* BEGIN Task inputs *

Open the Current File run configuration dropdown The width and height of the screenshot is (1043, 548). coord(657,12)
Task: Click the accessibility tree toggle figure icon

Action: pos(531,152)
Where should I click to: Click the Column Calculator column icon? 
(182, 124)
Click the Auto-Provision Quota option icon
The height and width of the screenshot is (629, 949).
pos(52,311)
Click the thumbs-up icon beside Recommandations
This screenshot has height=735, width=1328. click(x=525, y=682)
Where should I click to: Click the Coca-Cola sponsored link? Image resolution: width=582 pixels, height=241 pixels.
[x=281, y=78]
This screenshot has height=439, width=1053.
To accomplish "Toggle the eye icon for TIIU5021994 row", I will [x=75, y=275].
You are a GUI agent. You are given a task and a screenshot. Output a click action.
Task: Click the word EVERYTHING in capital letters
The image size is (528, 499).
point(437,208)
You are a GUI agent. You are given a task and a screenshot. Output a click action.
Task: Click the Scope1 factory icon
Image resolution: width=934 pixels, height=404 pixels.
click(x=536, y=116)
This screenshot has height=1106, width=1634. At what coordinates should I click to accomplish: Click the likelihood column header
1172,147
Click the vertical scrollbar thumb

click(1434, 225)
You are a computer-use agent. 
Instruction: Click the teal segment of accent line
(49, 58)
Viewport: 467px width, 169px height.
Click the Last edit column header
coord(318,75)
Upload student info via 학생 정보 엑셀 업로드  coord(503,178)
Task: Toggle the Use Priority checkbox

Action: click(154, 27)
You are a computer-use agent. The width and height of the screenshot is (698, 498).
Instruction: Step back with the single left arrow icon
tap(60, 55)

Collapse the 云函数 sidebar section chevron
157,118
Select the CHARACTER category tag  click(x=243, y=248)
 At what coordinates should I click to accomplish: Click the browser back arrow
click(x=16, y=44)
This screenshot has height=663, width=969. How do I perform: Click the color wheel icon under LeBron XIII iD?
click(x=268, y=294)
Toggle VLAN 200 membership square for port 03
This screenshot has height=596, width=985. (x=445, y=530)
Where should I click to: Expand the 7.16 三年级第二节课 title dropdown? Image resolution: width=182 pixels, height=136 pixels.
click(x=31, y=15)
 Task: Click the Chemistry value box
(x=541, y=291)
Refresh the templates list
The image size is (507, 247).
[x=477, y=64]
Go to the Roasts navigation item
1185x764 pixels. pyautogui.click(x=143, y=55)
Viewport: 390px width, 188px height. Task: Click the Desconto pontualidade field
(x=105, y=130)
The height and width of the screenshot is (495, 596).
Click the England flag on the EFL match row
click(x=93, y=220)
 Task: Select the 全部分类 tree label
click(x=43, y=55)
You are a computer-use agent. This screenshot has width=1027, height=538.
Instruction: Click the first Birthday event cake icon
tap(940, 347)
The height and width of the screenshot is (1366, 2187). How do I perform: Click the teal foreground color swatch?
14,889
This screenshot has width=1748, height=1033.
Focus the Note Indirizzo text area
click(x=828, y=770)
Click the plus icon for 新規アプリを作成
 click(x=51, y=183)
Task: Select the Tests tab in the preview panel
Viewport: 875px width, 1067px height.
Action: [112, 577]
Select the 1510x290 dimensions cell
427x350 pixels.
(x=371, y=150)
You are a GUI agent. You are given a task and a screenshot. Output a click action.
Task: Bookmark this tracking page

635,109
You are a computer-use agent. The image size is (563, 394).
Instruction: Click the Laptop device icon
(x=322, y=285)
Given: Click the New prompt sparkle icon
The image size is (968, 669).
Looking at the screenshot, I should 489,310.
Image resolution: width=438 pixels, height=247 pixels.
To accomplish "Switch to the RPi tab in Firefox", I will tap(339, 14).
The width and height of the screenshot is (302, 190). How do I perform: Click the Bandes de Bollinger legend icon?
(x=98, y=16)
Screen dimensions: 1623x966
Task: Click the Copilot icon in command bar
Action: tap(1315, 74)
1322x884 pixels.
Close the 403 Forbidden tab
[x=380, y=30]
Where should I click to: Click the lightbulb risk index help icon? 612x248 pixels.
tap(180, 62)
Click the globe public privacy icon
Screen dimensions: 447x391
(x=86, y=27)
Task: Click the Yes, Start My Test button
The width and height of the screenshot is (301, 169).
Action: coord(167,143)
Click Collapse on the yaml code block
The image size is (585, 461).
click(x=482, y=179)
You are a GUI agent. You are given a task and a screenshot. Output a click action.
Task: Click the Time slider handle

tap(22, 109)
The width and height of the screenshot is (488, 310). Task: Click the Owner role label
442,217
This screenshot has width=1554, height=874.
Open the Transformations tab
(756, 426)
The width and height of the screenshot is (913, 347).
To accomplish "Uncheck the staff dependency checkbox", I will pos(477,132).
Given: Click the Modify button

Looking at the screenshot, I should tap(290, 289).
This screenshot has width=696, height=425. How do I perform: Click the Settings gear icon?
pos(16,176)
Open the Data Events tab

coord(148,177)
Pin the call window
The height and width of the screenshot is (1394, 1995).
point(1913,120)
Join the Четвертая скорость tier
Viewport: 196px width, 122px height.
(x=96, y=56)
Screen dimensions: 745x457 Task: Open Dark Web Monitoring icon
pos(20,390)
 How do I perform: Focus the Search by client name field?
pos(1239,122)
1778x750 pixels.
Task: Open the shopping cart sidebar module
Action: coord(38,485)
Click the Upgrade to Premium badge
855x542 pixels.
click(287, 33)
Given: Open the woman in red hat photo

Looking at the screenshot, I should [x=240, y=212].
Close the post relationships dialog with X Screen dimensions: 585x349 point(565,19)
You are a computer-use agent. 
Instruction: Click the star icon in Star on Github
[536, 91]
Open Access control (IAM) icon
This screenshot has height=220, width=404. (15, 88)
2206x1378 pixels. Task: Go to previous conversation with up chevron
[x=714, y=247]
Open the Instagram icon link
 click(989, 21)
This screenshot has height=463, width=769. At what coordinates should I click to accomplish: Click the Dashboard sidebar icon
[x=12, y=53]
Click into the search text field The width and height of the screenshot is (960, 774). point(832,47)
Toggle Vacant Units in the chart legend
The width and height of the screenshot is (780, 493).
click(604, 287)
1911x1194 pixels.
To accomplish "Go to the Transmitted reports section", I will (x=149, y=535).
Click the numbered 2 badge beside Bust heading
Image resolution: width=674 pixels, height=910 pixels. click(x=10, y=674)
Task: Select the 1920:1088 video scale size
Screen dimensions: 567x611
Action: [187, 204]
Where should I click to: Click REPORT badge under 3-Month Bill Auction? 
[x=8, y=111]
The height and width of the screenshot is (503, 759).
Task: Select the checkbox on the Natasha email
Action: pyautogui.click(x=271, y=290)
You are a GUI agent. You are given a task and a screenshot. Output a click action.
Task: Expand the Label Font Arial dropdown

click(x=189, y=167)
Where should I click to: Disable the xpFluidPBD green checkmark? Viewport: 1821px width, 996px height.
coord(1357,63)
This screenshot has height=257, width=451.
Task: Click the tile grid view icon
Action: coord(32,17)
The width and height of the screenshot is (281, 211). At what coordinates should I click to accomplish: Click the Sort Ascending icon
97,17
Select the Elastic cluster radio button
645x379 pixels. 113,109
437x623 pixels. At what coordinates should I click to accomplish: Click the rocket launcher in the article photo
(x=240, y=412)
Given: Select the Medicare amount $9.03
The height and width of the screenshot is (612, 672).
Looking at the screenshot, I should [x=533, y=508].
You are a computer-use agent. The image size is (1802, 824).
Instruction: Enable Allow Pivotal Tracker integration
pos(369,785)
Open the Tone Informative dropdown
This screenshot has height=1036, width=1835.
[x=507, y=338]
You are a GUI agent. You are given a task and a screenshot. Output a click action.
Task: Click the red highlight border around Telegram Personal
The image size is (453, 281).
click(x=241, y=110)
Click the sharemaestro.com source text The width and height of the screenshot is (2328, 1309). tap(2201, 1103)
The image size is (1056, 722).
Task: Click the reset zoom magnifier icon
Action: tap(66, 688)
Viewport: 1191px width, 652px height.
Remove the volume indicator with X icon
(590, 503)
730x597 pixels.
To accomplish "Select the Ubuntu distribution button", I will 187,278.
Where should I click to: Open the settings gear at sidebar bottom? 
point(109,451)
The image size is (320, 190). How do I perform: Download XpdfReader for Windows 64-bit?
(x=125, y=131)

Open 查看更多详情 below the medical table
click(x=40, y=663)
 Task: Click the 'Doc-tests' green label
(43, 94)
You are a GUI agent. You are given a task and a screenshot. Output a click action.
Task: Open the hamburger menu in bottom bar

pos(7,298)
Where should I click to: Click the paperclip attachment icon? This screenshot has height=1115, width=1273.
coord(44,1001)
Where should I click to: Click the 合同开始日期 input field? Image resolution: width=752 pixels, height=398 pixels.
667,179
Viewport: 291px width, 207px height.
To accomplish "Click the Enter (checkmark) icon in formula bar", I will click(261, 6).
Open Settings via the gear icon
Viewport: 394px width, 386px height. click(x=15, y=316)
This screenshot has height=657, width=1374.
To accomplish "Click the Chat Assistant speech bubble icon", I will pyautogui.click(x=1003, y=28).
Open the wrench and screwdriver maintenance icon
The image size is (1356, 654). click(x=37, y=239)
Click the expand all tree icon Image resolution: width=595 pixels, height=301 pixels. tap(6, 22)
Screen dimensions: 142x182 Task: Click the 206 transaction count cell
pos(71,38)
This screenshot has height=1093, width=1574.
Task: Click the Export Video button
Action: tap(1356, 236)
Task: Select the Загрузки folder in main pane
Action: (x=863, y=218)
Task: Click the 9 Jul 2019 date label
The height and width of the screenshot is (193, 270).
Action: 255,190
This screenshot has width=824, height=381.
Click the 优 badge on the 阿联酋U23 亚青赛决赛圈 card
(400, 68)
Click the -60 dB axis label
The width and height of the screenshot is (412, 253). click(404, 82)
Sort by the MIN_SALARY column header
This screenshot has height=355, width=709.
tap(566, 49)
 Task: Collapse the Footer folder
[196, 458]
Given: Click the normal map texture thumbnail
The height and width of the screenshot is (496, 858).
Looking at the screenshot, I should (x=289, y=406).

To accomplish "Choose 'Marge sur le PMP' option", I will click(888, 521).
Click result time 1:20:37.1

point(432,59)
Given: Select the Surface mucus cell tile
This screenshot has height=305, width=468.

* END Task inputs *

Print, unchanged, the lines of the listing above that begin with the line containing "Pin the call window" and run through the line containing "[x=12, y=53]", including both of those lines.

[Exercise solution]
Pin the call window
The height and width of the screenshot is (1394, 1995).
point(1913,120)
Join the Четвертая скорость tier
Viewport: 196px width, 122px height.
(x=96, y=56)
Screen dimensions: 745x457 Task: Open Dark Web Monitoring icon
pos(20,390)
 How do I perform: Focus the Search by client name field?
pos(1239,122)
1778x750 pixels.
Task: Open the shopping cart sidebar module
Action: coord(38,485)
Click the Upgrade to Premium badge
855x542 pixels.
click(287, 33)
Given: Open the woman in red hat photo

Looking at the screenshot, I should [x=240, y=212].
Close the post relationships dialog with X Screen dimensions: 585x349 point(565,19)
You are a computer-use agent. 
Instruction: Click the star icon in Star on Github
[536, 91]
Open Access control (IAM) icon
This screenshot has height=220, width=404. (15, 88)
2206x1378 pixels. Task: Go to previous conversation with up chevron
[x=714, y=247]
Open the Instagram icon link
 click(989, 21)
This screenshot has height=463, width=769. At what coordinates should I click to accomplish: Click the Dashboard sidebar icon
[x=12, y=53]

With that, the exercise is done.